- _WHAT IS EXPECTED_:
Drop the pictures, then repeat every record exactly as it stands.

- _THE RECORDS_:
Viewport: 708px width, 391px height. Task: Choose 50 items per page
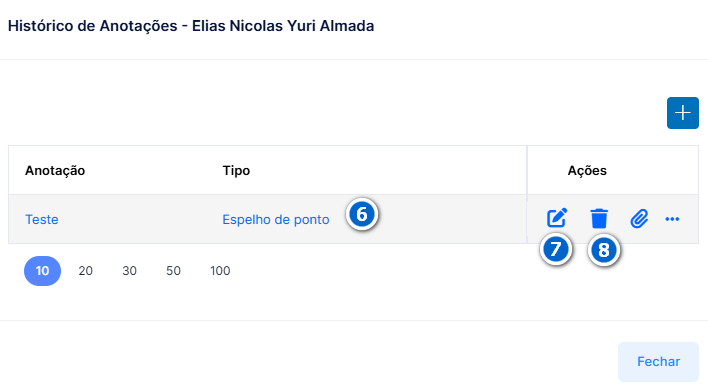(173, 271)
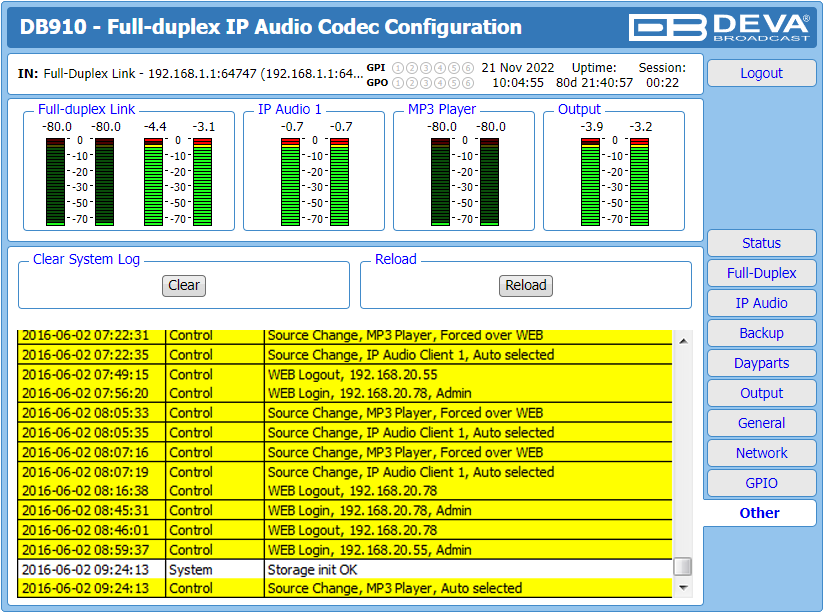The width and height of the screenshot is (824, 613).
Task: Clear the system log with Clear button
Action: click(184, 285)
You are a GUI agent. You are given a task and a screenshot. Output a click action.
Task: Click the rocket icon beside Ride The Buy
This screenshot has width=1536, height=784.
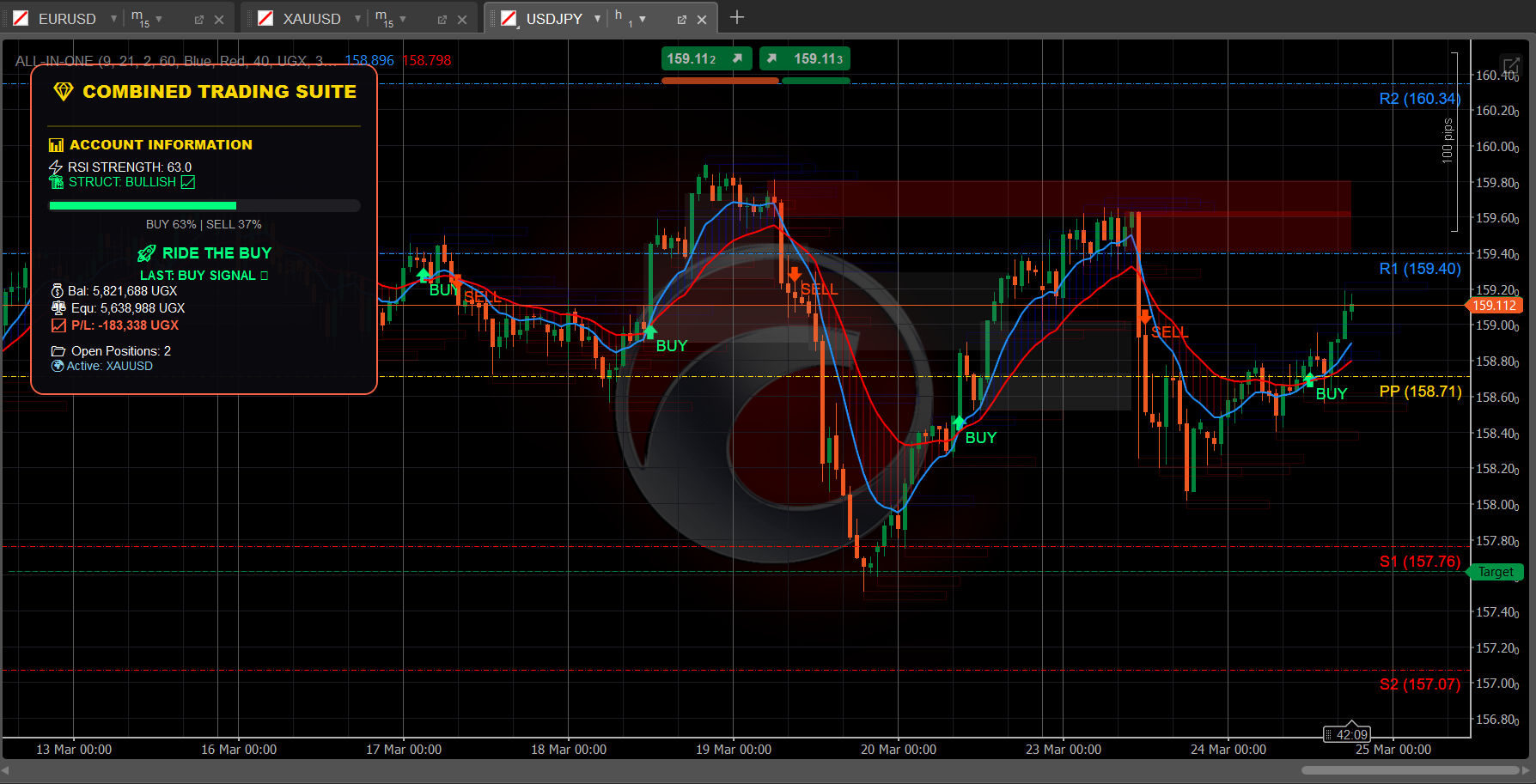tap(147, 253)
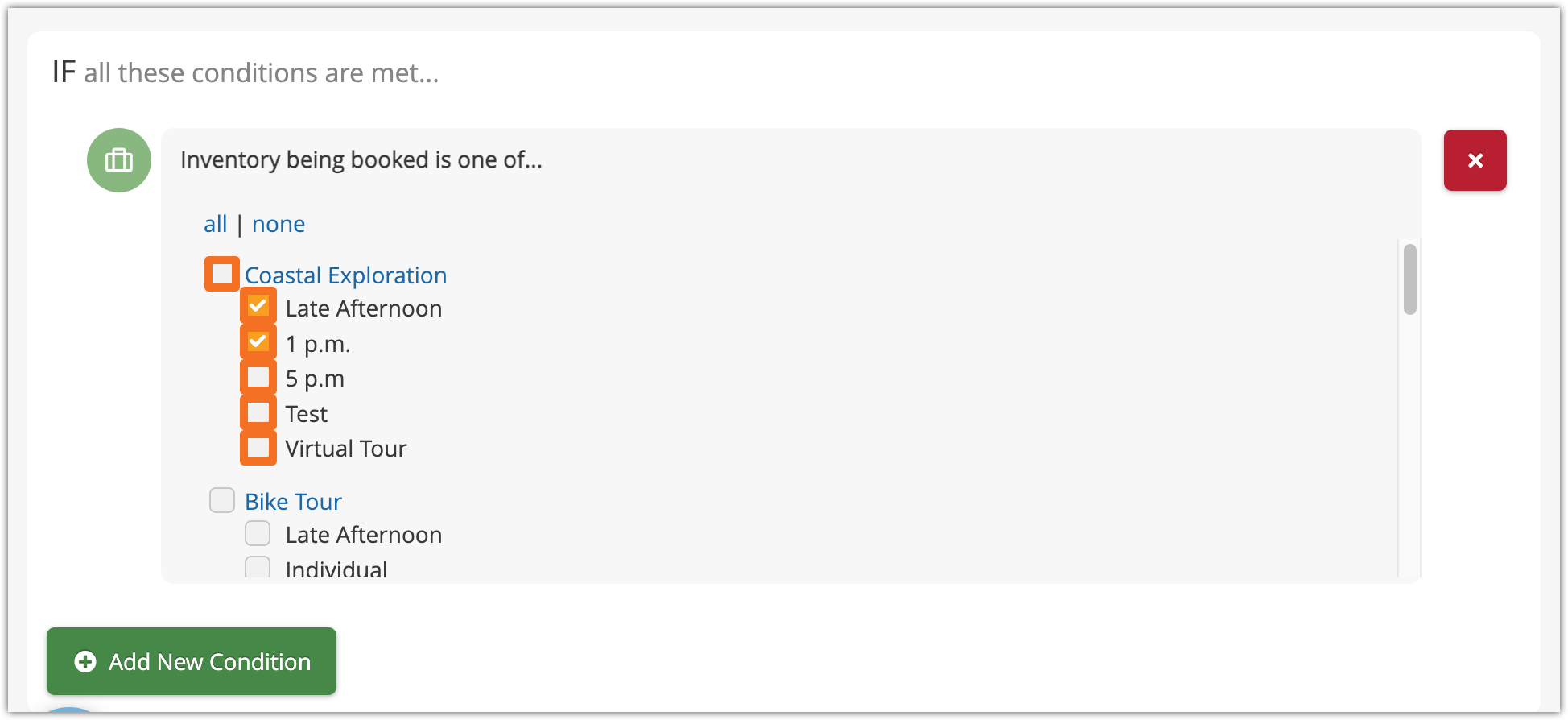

- _YOUR SOLUTION_:
Viewport: 708px width, 391px height. Task: Choose 50 items per page
(173, 271)
The width and height of the screenshot is (824, 613).
Task: Clear the system log with Clear button
Action: click(184, 285)
You are a GUI agent. You are given a task and a screenshot. Output a click action.
Task: Click the rocket icon beside Ride The Buy
This screenshot has width=1536, height=784.
tap(147, 253)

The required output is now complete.